━━ Dataset entries

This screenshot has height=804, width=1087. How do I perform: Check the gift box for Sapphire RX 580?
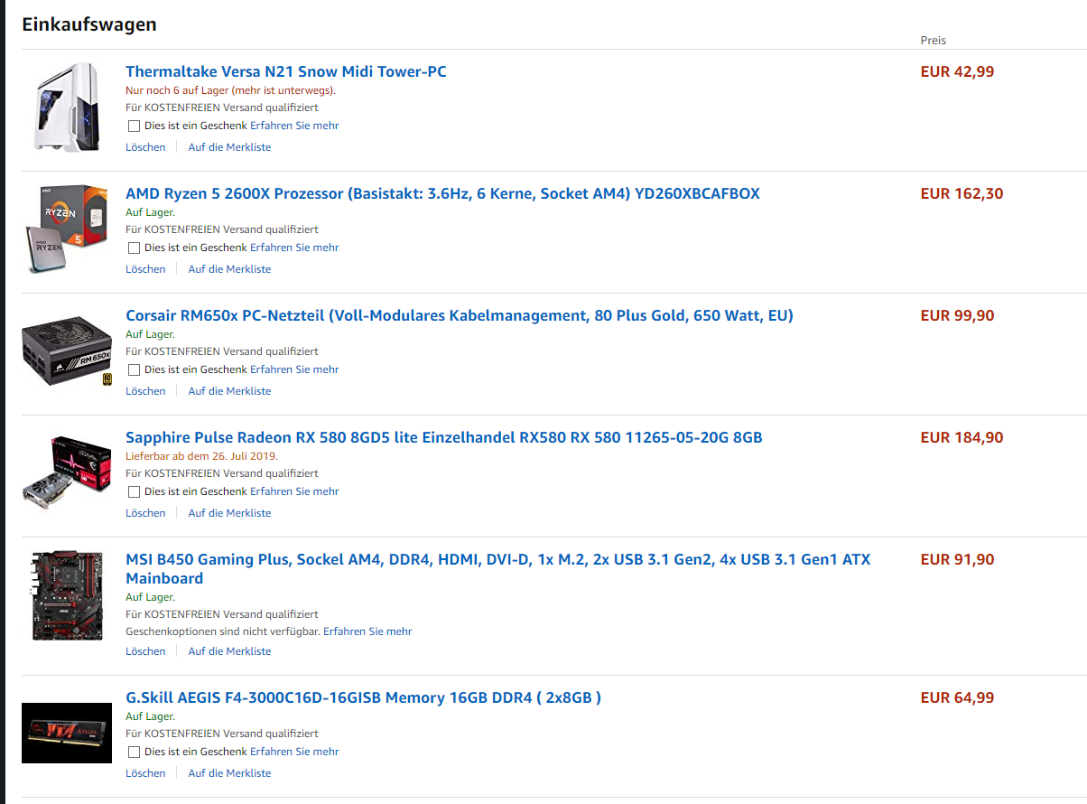[134, 491]
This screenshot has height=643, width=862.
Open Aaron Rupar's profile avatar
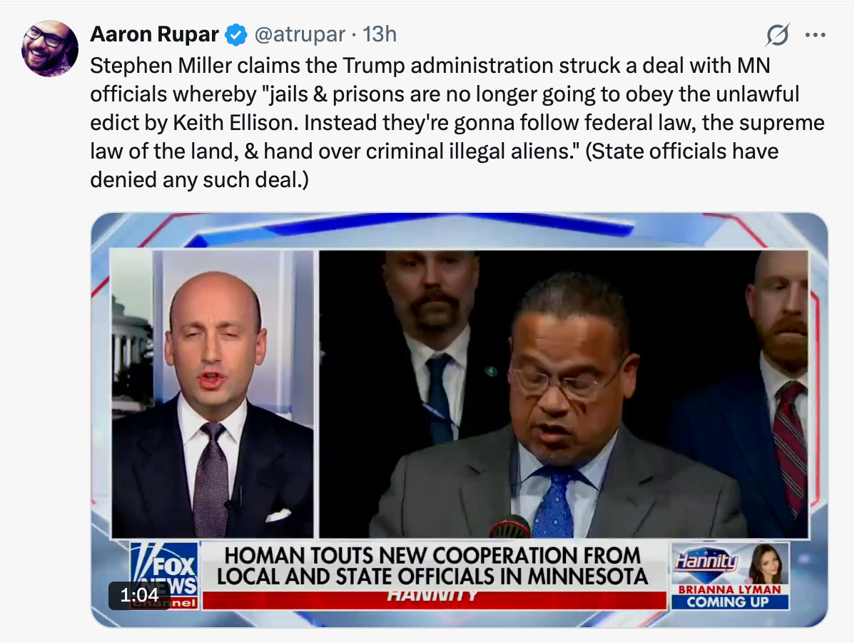coord(50,49)
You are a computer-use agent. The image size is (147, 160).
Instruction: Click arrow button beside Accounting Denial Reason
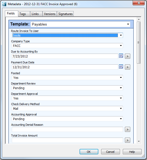pyautogui.click(x=127, y=129)
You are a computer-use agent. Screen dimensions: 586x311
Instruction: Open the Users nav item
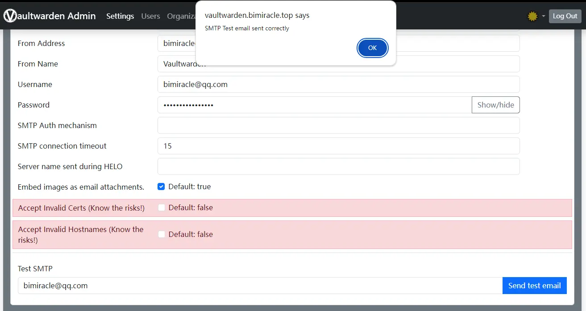[x=150, y=16]
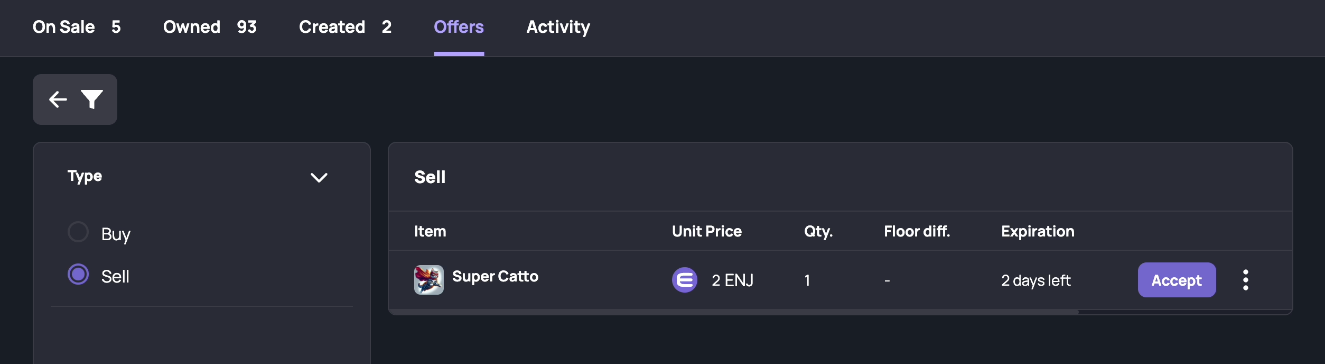Click the Expiration column header
The height and width of the screenshot is (364, 1325).
[x=1038, y=231]
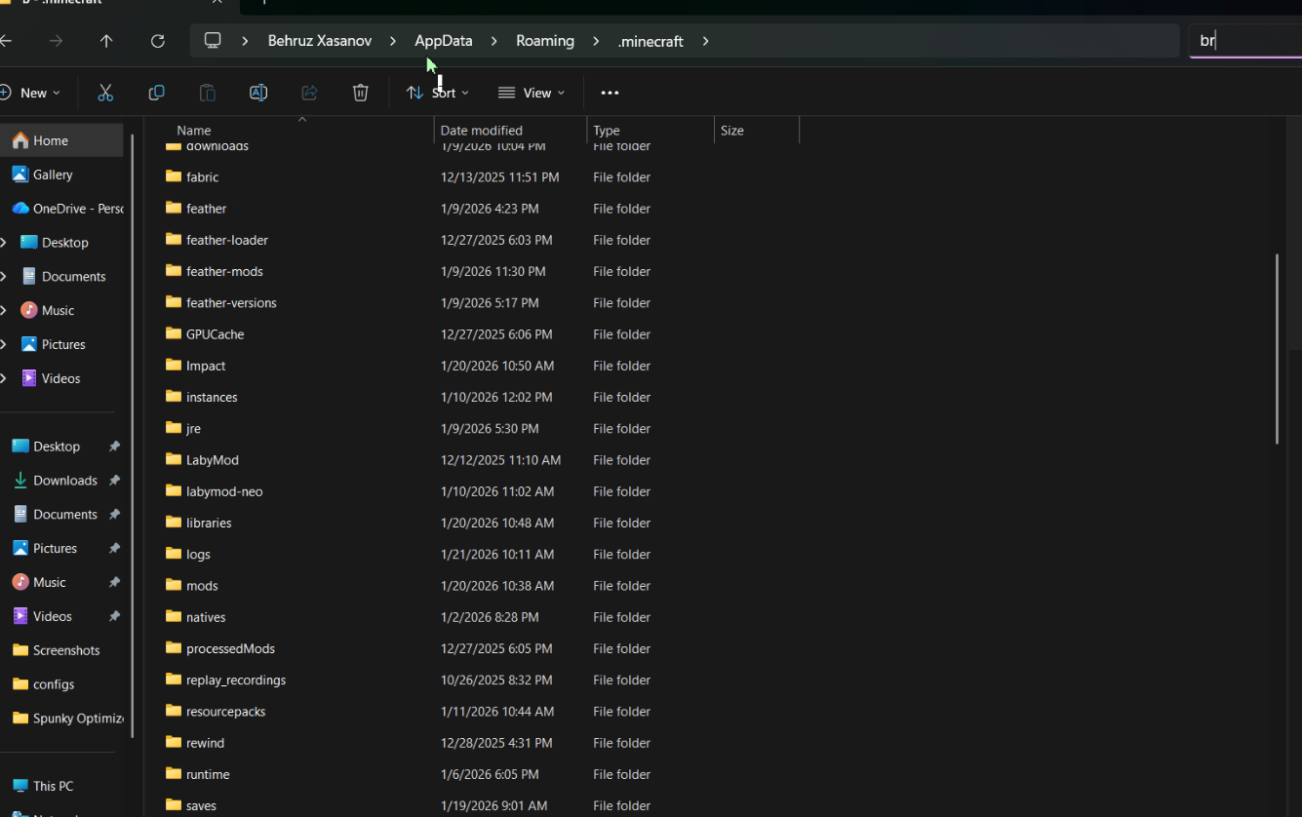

━━━━

- **What to do**
Which lines of the data hold the string "agent"? Return each of them.

- **Response**
You are a computer-use agent. The image size is (147, 160).
You are a computer-use agent. Screen dimensions: 586x311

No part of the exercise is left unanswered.